I woke this morning in a cold sweat as I found myself wrestling with a thought.
Am I Big Brother?
The explosion of social media in our society, and at medical meetings in particular, is changing how our society, and medical professionals in particular, work and interact. There is potential for tremendous good: social media to market, to promote, to communicate rapidly, to effect change.
But the social media story is not always one of roses.
My talk at the 2015 American College of Cardiology Scientific Sessions referenced a factoid that I am not smart enough to completely verify, but I suspect isn't too far off the mark: that in January of 2014 there were 7,095,476,818 people in the world and 6,572,950,124 (93%) of them had mobile phones.
Think about that.
Everyone has a camera with them. Everyone at meetings (especially scientific sessions far away from the office) is shooting pictures of abstracts, friends, selfies, drug company displays … whatever - despite a policy to the contrary.
And now, there's even live streaming video on Twitter. I experimented with one of these yesterday called Meerkat. (Twitter recently announced a partnership with competing live video feed service called Periscope, so this feature is here to stay). For $1.99 I downloaded the Meerkat app to my cell phone, linked my Twitter account, and my ability to transform any experience into a live video feed transmitted instantly to the world was complete. There are some "rules" associated with Meerkat. Yet even with these rules, I found it disquieting that I held Big Brother's camera in my hand, if only for a few minutes. Those videos might not be on the "cloud" by policy, but how do I know where else they're stored, or used.

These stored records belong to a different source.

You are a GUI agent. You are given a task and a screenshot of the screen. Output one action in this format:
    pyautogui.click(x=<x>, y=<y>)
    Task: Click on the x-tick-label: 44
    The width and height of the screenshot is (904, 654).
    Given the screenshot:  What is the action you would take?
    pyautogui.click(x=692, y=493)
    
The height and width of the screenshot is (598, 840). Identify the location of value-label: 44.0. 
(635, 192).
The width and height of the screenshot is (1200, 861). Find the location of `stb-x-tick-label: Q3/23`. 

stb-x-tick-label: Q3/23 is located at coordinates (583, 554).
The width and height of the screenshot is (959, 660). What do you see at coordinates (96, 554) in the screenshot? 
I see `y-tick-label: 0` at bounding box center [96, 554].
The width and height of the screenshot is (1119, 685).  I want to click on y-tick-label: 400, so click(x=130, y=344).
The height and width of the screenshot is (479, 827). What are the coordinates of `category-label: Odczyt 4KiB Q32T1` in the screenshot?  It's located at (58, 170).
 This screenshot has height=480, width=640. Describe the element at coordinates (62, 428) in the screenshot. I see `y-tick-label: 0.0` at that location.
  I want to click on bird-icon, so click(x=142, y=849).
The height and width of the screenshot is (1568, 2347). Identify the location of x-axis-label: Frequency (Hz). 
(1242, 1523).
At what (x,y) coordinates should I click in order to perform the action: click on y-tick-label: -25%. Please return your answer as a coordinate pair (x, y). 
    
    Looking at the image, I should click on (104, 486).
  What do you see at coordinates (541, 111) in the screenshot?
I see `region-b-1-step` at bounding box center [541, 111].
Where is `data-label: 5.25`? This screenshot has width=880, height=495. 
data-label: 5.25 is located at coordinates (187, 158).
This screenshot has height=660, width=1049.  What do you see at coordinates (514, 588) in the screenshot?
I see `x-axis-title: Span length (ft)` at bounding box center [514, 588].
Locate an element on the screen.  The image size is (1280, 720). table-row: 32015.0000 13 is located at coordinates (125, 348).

There is a remarkable power, subversiveness, and wonder in the simplicity of this new technology to send live video feeds from a mobile phone. It is both novel and "cool." But I still deleted the video that I sent from the ACC meeting yesterday from my iPhone this morning after I thought about things. Perhaps I'm being overly cautious because videos can still be taken at meetings and uploaded to YouTube for the world to share. But somehow this live feed was different - so instantaneous, so uncontrollable.
And as a doctor, I don't want to become an agent for Big Brother.